### TASK STATEMENT
Begin at the line containing "Open the iPadOS 14 link" and reproduce every line through the end of the entries below. Nothing else should appear.

SUPPLIED DATA START

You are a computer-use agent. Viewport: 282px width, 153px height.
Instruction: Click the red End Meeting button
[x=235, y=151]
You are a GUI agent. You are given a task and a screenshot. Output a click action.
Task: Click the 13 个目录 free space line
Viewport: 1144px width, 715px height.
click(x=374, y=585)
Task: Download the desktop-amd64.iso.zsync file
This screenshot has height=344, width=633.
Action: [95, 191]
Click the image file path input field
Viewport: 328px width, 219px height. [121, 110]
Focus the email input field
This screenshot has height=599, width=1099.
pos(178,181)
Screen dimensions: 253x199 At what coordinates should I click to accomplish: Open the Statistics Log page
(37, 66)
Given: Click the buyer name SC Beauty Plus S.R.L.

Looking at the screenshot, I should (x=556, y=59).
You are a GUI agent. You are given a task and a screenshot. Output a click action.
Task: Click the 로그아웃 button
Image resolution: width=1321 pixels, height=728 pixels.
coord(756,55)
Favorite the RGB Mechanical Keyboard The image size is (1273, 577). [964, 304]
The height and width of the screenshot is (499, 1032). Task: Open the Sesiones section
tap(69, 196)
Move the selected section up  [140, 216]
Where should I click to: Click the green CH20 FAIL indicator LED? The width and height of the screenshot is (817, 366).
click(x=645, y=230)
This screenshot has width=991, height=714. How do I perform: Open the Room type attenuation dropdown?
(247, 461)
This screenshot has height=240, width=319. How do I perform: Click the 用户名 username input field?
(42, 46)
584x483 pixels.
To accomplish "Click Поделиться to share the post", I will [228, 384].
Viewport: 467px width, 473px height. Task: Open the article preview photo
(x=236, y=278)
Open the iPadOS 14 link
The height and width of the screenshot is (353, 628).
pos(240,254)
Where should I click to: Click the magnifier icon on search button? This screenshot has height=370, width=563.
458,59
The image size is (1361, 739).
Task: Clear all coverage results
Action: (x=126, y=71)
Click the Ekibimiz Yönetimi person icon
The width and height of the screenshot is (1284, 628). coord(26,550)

SUPPLIED DATA END

### REPLY TO THE TASK
Open the iPadOS 14 link
The height and width of the screenshot is (353, 628).
pos(240,254)
Where should I click to: Click the magnifier icon on search button? This screenshot has height=370, width=563.
458,59
The image size is (1361, 739).
Task: Clear all coverage results
Action: (x=126, y=71)
Click the Ekibimiz Yönetimi person icon
The width and height of the screenshot is (1284, 628). coord(26,550)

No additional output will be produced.